17 ‐ Docker Swarm - CloudScope/DevOpsWithCloudScope GitHub Wiki
Docker Swarm is Docker's native orchestration tool, used for managing a cluster of Docker nodes (machines) in a distributed environment. It enables high availability, scaling, and management of containerized applications. As a DevOps engineer, understanding Docker Swarm is essential for orchestrating containerized workloads and deploying applications in production environments. Here's a summary of key concepts and practical notes for working with Docker Swarm.
Docker Swarm is Docker's built-in orchestration tool that allows you to deploy and manage containers across multiple Docker hosts.
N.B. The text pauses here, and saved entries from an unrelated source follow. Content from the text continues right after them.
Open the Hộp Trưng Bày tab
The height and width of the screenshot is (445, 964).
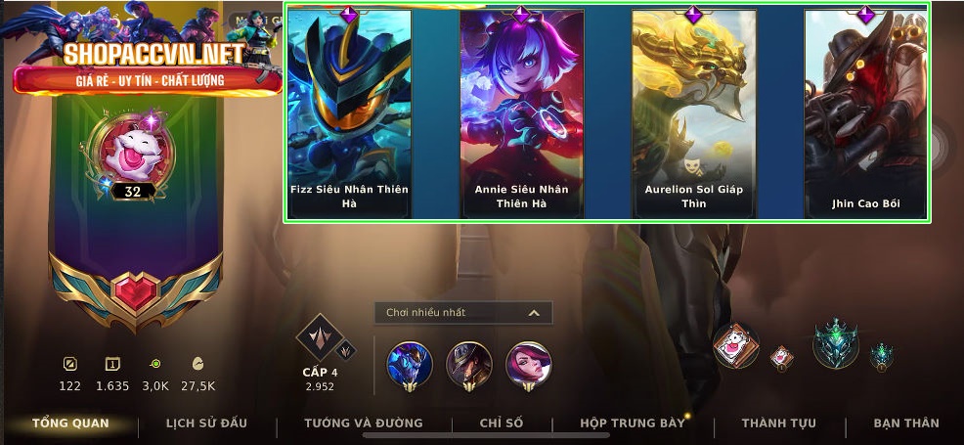point(632,423)
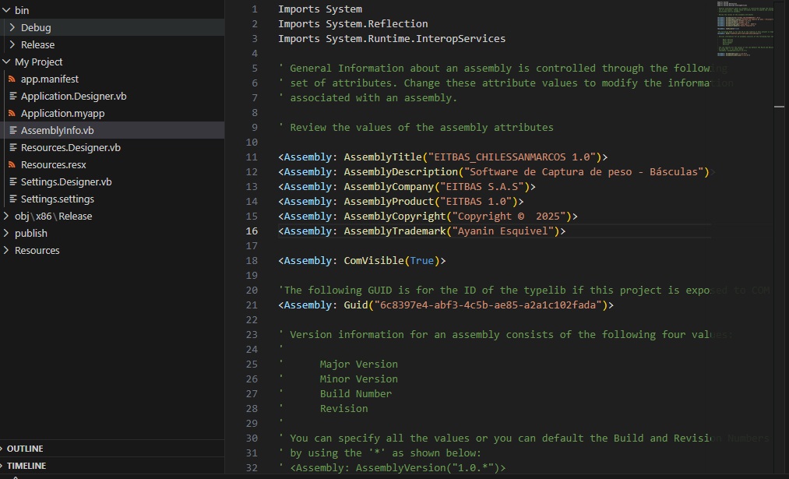Viewport: 789px width, 479px height.
Task: Click the app.manifest file icon
Action: tap(12, 79)
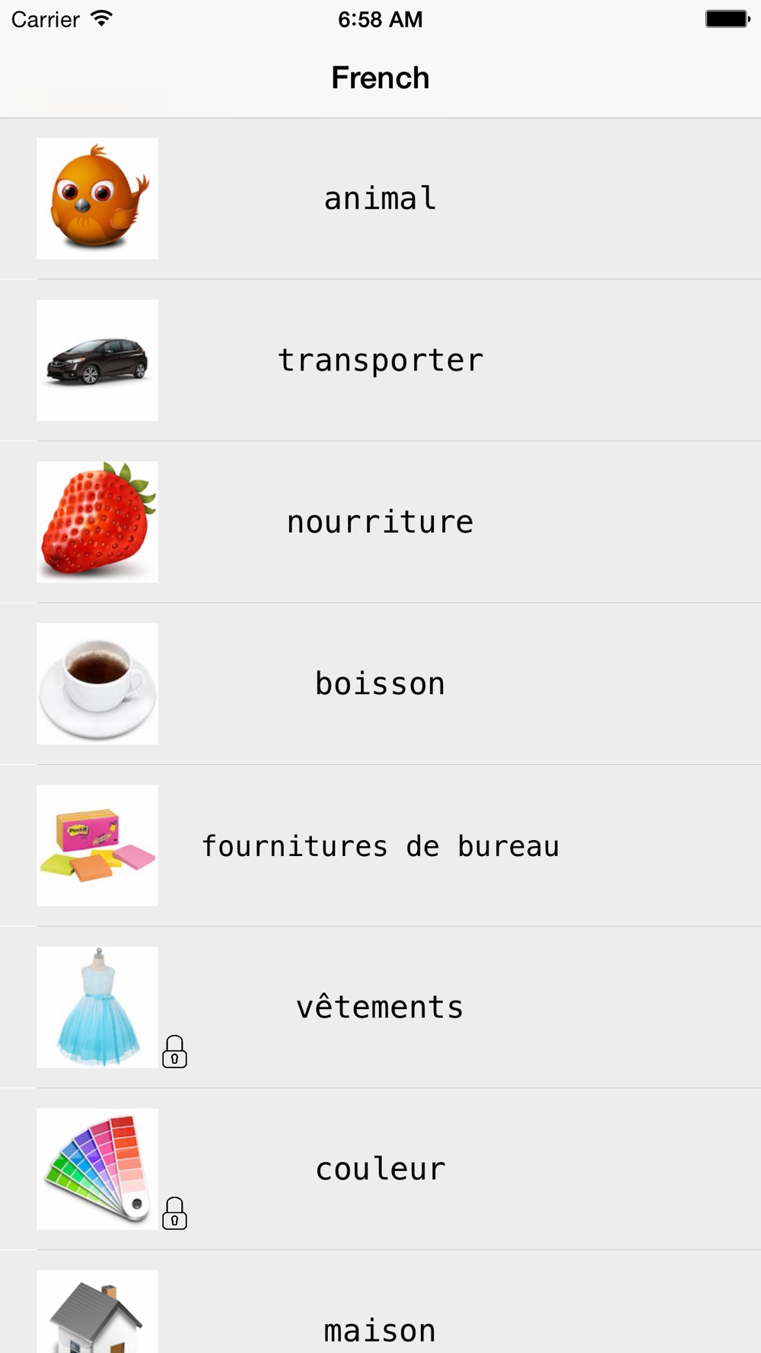
Task: Tap the blue dress clothing image
Action: (97, 1007)
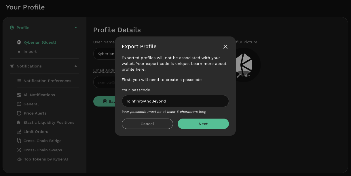The height and width of the screenshot is (176, 351).
Task: Click the Next button
Action: point(203,124)
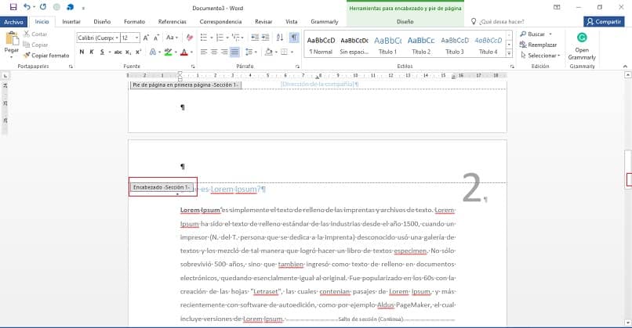Sort paragraphs using the A-Z sort icon
The image size is (632, 328).
pyautogui.click(x=280, y=38)
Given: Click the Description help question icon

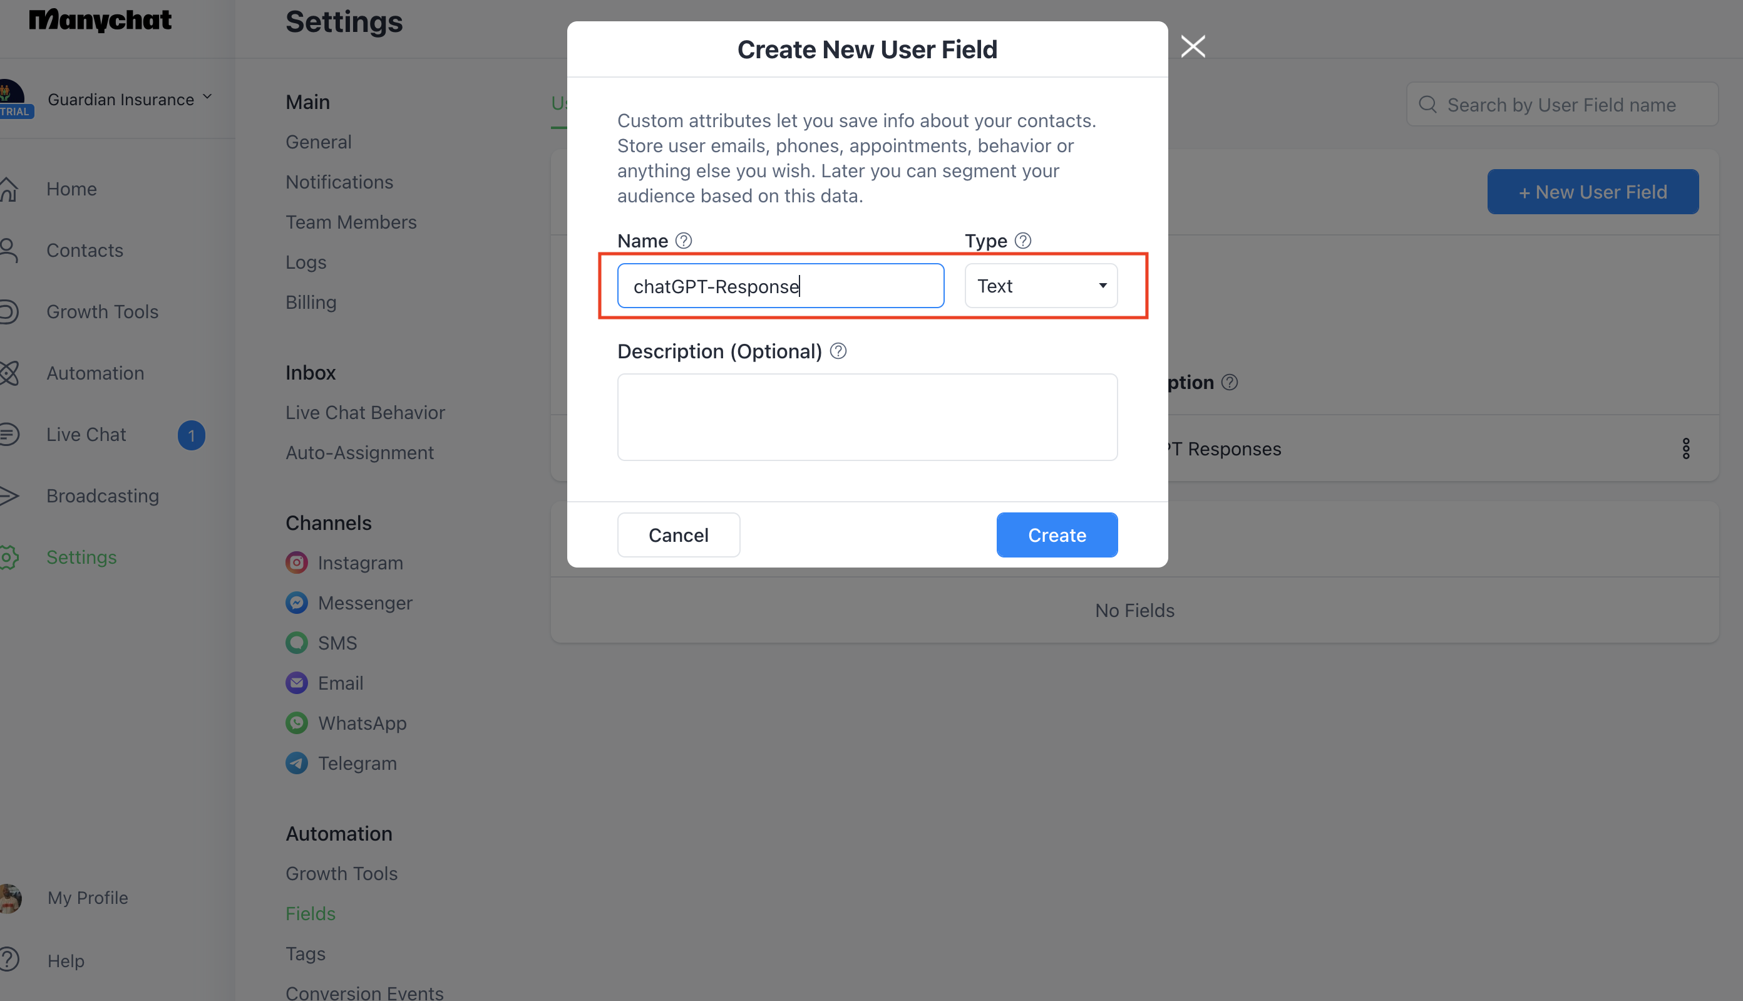Looking at the screenshot, I should [x=838, y=351].
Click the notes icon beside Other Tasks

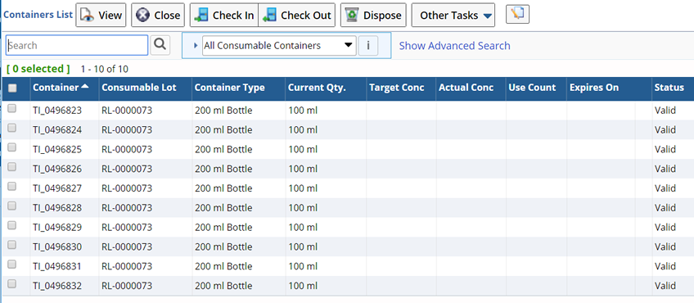pos(517,14)
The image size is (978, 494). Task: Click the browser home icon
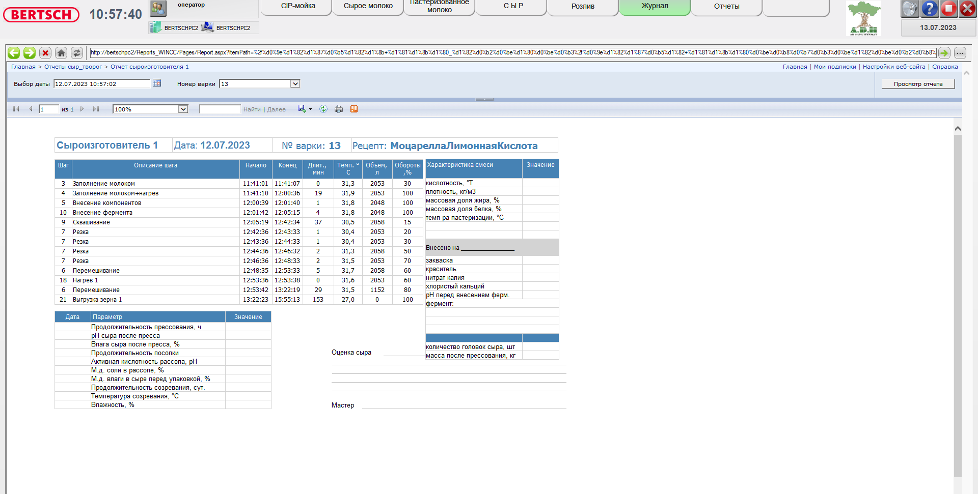pyautogui.click(x=61, y=53)
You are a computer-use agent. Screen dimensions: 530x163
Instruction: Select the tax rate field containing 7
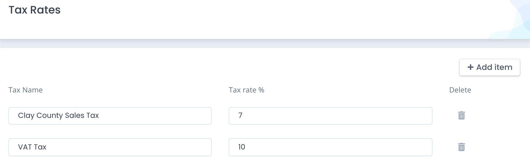(330, 116)
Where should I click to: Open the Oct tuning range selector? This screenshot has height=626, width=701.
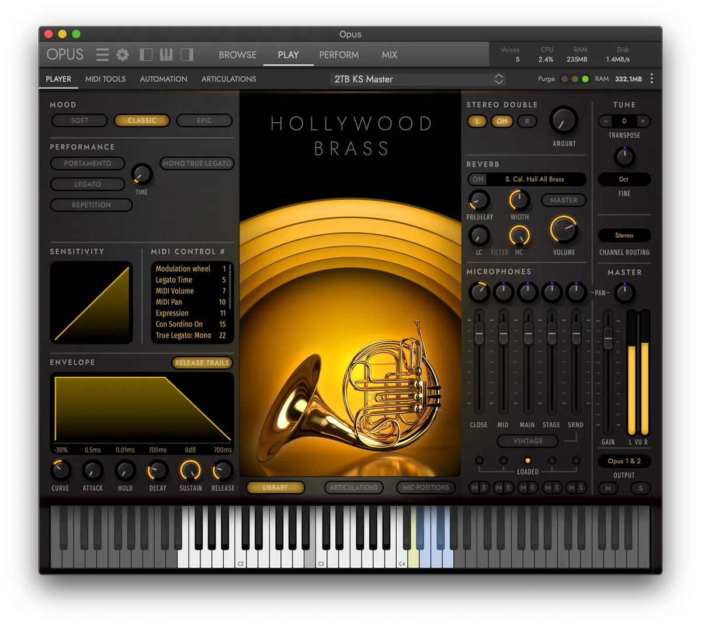pyautogui.click(x=624, y=179)
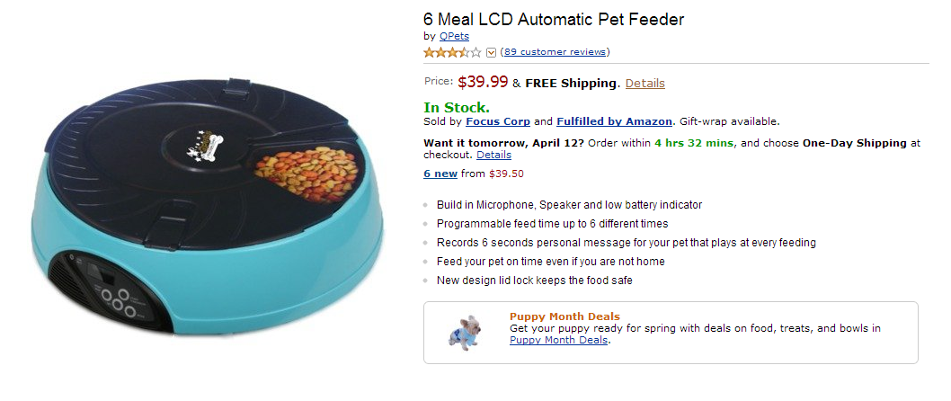Click the $39.99 price
This screenshot has height=401, width=951.
pyautogui.click(x=483, y=83)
It turns a group of Docker engines into a cluster, making it easier to manage large-scale applications by automating container deployment, scaling, and load balancing.
- Cluster: A group of machines (physical or virtual) running Docker Swarm.
- Node: A single Docker engine that is part of a Swarm cluster.
- Manager Node: Controls the swarm, handles the scheduling of tasks, and manages the Swarm state.
- Worker Node: Runs container tasks as assigned by the manager node.
- Swarm Mode: Docker's native clustering and orchestration feature that can be activated with a single command.
- Service: A containerized application that you want to run in the Swarm cluster. It defines how containers should run, including replicas, update policies, and scaling.
- Task: A running instance of a service. It represents a container managed by Swarm.
-
Stack: A group of services defined in a
docker-compose.yml
file that can be deployed together as a unit in the swarm.
To start using Docker Swarm, you need at least one manager node and one or more worker nodes.
docker swarm init
This command initializes the Swarm cluster and designates the current machine as the manager node. After running this, you'll see a token that can be used to join other nodes to the cluster.
On each worker node, run the command provided after initializing the swarm on the manager node:
docker swarm join --token <WORKER-TOKEN> <MANAGER-IP>:2377
This command will join the worker node to the Swarm cluster.
docker node ls
This command shows the status of all nodes in the Swarm cluster, including manager and worker nodes.
Docker Swarm uses services to define containers that should be deployed and managed. A service is typically defined in a docker-compose.yml
file and can scale horizontally across nodes.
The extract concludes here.